D. - I suoi parrocchiani come l’hanno
accolta?
R. - Sono stato accolto bene. I parrocchiani
mi manifestano sempre l’amore di Cristo, l’amore di Dio, l’amore fraterno.
D.
- L’accoglienza e l’integrazione, secondo lei, su quali principi devono basarsi?
R.
- Nella Parola di Dio troviamo tutto: per il prossimo, per il povero, quello che arriva
e che non conosciamo, che bussa alla nostra porta.

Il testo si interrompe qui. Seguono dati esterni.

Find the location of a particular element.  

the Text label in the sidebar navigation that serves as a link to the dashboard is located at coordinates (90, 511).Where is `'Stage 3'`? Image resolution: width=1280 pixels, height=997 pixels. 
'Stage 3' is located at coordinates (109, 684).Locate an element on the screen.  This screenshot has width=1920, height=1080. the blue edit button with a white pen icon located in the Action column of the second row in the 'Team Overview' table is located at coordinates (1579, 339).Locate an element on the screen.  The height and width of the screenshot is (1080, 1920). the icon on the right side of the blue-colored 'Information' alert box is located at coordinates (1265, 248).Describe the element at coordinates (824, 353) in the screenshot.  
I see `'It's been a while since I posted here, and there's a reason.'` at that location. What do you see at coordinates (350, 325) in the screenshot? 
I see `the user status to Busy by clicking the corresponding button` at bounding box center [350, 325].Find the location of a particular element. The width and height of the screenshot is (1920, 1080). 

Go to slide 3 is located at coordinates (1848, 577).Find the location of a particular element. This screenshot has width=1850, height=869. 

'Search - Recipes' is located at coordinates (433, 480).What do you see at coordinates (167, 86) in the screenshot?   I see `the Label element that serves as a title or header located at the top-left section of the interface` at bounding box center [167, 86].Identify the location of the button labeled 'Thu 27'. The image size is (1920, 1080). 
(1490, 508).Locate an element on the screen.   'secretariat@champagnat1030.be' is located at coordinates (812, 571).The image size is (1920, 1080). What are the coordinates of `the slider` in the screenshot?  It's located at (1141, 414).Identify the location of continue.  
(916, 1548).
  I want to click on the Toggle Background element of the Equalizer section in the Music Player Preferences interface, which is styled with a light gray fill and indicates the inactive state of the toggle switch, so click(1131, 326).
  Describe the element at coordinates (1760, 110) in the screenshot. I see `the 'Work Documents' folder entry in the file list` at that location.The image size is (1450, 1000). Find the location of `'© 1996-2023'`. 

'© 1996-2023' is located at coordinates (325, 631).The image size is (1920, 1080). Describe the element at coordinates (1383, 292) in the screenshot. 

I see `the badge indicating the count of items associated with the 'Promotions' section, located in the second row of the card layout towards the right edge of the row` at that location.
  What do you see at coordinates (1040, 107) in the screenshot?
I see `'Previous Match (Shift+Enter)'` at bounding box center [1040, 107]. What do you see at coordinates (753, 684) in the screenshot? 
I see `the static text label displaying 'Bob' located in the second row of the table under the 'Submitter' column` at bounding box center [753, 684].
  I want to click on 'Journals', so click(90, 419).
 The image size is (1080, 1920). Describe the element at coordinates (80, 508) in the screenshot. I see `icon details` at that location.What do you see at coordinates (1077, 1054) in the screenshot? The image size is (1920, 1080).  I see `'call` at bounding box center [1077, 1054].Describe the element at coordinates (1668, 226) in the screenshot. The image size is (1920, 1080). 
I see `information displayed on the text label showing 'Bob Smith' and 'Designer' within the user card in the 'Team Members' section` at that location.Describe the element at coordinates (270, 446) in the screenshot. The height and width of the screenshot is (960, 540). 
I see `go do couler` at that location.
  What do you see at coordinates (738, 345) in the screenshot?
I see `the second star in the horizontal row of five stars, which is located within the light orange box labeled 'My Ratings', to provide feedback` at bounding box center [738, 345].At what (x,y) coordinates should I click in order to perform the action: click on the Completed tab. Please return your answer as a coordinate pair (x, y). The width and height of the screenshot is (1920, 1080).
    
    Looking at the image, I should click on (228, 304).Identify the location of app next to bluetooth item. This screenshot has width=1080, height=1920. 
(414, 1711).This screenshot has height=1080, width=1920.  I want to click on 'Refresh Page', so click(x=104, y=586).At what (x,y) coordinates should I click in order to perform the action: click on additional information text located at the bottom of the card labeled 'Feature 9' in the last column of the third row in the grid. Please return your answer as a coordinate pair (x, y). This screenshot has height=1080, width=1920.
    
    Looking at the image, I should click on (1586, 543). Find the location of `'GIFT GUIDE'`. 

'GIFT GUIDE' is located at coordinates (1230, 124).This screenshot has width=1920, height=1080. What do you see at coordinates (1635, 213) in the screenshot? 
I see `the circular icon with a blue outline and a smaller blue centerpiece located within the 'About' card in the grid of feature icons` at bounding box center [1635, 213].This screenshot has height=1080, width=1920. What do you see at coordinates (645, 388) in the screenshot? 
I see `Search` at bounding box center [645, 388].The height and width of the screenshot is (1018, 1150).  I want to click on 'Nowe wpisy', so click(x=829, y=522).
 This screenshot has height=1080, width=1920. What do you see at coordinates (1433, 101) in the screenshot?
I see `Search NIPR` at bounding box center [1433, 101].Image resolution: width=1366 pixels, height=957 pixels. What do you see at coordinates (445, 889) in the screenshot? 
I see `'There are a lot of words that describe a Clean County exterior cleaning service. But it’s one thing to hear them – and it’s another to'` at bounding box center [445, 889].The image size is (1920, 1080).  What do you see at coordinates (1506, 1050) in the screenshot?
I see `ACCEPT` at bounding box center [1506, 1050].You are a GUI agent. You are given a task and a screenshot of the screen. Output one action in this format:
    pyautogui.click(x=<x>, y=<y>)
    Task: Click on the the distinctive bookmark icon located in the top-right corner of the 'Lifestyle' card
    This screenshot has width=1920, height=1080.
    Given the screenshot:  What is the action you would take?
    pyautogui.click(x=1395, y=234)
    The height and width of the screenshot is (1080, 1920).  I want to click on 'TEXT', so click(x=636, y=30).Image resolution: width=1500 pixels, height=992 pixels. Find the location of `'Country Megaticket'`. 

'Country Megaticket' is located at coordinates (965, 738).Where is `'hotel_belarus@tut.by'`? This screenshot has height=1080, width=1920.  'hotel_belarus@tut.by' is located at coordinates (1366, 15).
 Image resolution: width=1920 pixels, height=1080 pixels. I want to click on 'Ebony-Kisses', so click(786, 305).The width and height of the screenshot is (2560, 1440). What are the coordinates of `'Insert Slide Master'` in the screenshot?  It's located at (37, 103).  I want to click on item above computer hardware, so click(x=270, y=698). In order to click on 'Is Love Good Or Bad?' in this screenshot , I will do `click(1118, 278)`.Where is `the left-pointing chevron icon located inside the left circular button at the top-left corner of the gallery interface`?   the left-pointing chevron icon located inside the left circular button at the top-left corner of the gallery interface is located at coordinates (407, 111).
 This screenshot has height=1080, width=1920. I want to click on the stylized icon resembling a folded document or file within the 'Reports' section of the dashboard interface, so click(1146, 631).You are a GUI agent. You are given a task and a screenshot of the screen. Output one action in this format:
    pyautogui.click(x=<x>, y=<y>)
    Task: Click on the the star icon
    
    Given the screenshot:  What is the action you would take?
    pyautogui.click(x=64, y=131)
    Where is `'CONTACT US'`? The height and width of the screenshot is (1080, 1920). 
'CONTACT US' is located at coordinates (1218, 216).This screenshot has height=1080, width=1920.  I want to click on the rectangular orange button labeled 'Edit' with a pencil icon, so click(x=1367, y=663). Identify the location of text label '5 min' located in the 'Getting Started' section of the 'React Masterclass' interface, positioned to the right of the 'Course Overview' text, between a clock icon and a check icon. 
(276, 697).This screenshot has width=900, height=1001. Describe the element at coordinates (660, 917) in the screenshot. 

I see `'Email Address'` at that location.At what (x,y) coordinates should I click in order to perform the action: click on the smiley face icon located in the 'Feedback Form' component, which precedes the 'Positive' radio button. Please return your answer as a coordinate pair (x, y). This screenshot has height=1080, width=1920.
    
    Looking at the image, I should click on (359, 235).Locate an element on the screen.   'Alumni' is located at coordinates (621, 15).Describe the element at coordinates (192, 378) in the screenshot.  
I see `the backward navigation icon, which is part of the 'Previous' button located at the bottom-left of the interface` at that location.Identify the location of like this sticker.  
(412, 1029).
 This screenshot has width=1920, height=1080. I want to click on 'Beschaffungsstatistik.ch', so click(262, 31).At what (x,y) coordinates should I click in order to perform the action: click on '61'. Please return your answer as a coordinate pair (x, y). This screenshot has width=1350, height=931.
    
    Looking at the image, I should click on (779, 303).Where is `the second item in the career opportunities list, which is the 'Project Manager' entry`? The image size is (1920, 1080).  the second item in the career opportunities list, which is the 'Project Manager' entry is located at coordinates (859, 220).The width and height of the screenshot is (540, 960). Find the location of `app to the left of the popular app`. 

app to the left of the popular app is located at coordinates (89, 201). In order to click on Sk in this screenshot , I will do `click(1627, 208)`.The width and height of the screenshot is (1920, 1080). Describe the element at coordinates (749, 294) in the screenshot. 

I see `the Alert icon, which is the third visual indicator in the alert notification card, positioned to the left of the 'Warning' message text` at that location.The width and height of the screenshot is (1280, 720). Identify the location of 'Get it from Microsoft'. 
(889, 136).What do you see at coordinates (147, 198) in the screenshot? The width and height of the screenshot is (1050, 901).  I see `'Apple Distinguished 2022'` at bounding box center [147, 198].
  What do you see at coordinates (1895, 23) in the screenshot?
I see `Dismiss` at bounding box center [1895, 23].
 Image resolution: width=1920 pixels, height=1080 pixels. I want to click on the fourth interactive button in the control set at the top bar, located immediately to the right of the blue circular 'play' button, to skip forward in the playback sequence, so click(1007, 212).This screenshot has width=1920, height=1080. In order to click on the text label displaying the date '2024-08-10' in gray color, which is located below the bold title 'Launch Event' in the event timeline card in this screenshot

Il Signore ci insegna ad accogliere
quelle persone che magari sono sfiduciate, che sfuggono dalla fame e dalla miseria.
Quando bussano alla nostra porta siamo chiamati a non avere paura del prossimo, dell’altro,
e ad accoglierlo, ad ascoltarlo e a cercare di aiutarlo.
D.
- Lei è stato consacrato sacerdote nel mese di giugno, mese in cui si è aperto ufficialmente
l’Anno Sacerdotale. Cosa rappresenta, per lei, quest’evento?
R.
- E’ un anno in cui devo tornare all’essenziale della mia vita sacerdotale. Devo avvicinarmi,
pregare, prendere i Sacramenti, ma anche essere più disponibile verso gli altri, verso
i miei parrocchiani. L’Anno Sacerdotale non dev’essere soltanto per i sacerdoti, ma
deve espandersi verso tutti i battezzati che devono riscoprire la loro vocazione sacerdotale,
perché ogni battezzato partecipa alla missione di Cristo.
D.
- Il Sinodo dei vescovi per l’Africa quale aiuto potrà portare al suo continente d’origine?
R.
- Il mio augurio per i vescovi è che possano essere illuminati. Illuminati dallo Spirito
per poter comprendere al meglio i veri problemi dell’Africa e delle sue comunità ed
affrontarli. L’Africa ha bisogno di masticare bene la Parola di Dio, comprendere ed
entrare nel mistero del Vangelo e nel mistero di Cristo. L’inculturazione e la tradizione
del Vangelo possono fare in modo che i fedeli possano gustare e capire meglio la Parola
di Dio. Il contatto con la Parola dev’essere una cosa prioritaria.